SUA-023(商品名、亜細亜工業社製、ポリエーテル骨格、ウレタンアクリレートオリゴマー、2官能、数平均分子量:1,200)
SIP910(商品名、MIWON社製、ポリエステル変性シリコーンアクリレートオリゴマー、2官能、重量平均分子量:6,600)
SIU2400(商品名、MIWON社製、ウレタン変性シリコーンアクリレートオリゴマー、10官能、重量平均分子量:8,000)
X-22-164B(商品名、信越化学工業社製、シリコーンアクリレート、2官能)
アロニックス M-5300(商品名、東亞合成社製、ω-カルボキシ-ポリカプロラクトンモノアクリレート)

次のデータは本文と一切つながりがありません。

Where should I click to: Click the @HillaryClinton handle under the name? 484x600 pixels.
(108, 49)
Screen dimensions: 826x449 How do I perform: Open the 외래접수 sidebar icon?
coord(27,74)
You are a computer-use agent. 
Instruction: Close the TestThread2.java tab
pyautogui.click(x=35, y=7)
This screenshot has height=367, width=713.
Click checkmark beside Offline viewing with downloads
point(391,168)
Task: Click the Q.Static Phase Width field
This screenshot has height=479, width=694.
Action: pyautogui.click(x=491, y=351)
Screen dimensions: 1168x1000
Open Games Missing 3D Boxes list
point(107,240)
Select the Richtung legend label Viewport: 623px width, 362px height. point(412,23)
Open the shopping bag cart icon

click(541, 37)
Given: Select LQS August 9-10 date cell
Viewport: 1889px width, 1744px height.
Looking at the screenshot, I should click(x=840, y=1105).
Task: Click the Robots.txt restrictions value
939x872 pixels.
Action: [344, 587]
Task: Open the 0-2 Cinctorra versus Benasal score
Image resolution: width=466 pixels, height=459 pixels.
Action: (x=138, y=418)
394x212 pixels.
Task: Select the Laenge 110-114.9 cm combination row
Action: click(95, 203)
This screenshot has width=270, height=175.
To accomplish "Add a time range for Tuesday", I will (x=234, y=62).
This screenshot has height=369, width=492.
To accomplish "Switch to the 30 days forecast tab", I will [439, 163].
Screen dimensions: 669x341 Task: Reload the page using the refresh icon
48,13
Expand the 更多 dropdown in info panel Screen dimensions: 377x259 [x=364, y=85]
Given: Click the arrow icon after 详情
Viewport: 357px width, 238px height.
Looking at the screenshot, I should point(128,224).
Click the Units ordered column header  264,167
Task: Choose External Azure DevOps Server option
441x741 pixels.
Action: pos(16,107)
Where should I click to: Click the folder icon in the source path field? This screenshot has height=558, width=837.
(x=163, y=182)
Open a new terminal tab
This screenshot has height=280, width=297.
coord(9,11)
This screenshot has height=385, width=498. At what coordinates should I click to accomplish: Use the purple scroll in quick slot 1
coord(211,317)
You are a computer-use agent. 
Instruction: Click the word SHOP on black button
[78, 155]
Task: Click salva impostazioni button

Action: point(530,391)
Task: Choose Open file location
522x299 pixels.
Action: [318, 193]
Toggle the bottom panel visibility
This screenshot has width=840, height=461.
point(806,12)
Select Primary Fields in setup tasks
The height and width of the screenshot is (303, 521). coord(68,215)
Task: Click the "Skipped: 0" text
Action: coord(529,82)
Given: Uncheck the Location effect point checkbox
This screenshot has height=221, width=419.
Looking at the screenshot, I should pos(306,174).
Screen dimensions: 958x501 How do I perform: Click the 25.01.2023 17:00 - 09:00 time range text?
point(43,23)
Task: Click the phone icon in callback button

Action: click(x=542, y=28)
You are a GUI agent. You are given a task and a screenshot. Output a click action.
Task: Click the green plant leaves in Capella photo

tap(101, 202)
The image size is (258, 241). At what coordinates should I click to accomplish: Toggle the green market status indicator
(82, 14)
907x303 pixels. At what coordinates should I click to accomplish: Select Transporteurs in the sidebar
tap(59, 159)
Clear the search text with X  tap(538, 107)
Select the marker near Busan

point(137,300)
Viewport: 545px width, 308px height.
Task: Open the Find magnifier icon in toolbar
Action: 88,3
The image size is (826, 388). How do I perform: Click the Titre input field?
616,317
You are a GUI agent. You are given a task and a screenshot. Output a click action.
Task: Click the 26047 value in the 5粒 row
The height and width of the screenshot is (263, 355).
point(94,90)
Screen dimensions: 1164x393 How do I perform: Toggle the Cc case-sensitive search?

DAIDO UV-CURE ♯174(商品名、大同化成工業社製)
2-EHA(三菱ケミカル社製、2-エチルヘキシルアクリレート)
ACEMATT OK607(商品名、エボニック社製、有機処理シリカ)
【0032】
【表1】
【0033】
上記の実施例等にて得られた光硬化性樹脂組成物について、以下の要領で試験体を作製し、物性評価を行った。この結果を表2に示す。
【0034】
<試験体の作製>
塩化ビニル樹脂シート(商品名:パーマリュームモンテ PH-8327、田島ルーフィング社製、厚み:2.0mm)を基材として、光硬化性樹脂組成物を膜厚15μmとなるように塗工し、有電極高圧水銀ランプ(商品名:アイグランデージ ECS4011GX/N、アイグラフィックス社製)を用いて、照射強度100mW/cm、積算光量1000mJ/cmにて紫外線照射させ、当該組成物を硬化させることで試験体を作製した。ただし、比較例2については、混合液が不均一であり、紫外線照射しても組成物が硬化せず、試験体を作製できなかった。
【0035】
<密着性>
旧JIS K 5400の碁盤目テープ法に準じて、試験体に対して、1mm幅にて碁盤目状に切り込みを入れ、100個の碁盤目を作製した後、セロハンテープ(ニチバン社製、商品名:CT24)を貼り付け剥がした際の、塗膜の剥離状態(試験後の碁盤目の数/試験前の碁盤目の数)を目視にて観察した。
【0036】
<光沢度>
試験体について、JIS Z 8741に準じて、マイクロトリグロス(ビックガードナー社製)を用いて、60°光沢度を測定した。当該測定値が小さいほど光沢が抑制されていることを示す。
【0037】
<静摩擦係数>
試験体に対して、自動摩擦摩耗解析装置 TS 501(トライボスター社製)を用いて、測定条件として荷重100g、R面接触子、走査距離5cm、走査距離1cm/分にて2回測定し、静摩擦係数(μk)の平均値を算出した。当該測定値が大きいほど、防滑性に優れていることを示す。
【0038】
<屈曲性>
試験体について、マンドレル棒に巻き付け、5秒間圧締した後、元に戻して塗膜に亀裂や白化がないか目視にて観察した。なお、本試験における最小値は6Rである。
【0039】
<耐薬品性>
試験体表面に市販の布(1cm×1cm)を重ね、アンモニア水(28%溶液)を8滴滴下し、常温にて24時間静置した後、布を除去して水拭きし、塗膜の変化の有無について目視で観察した。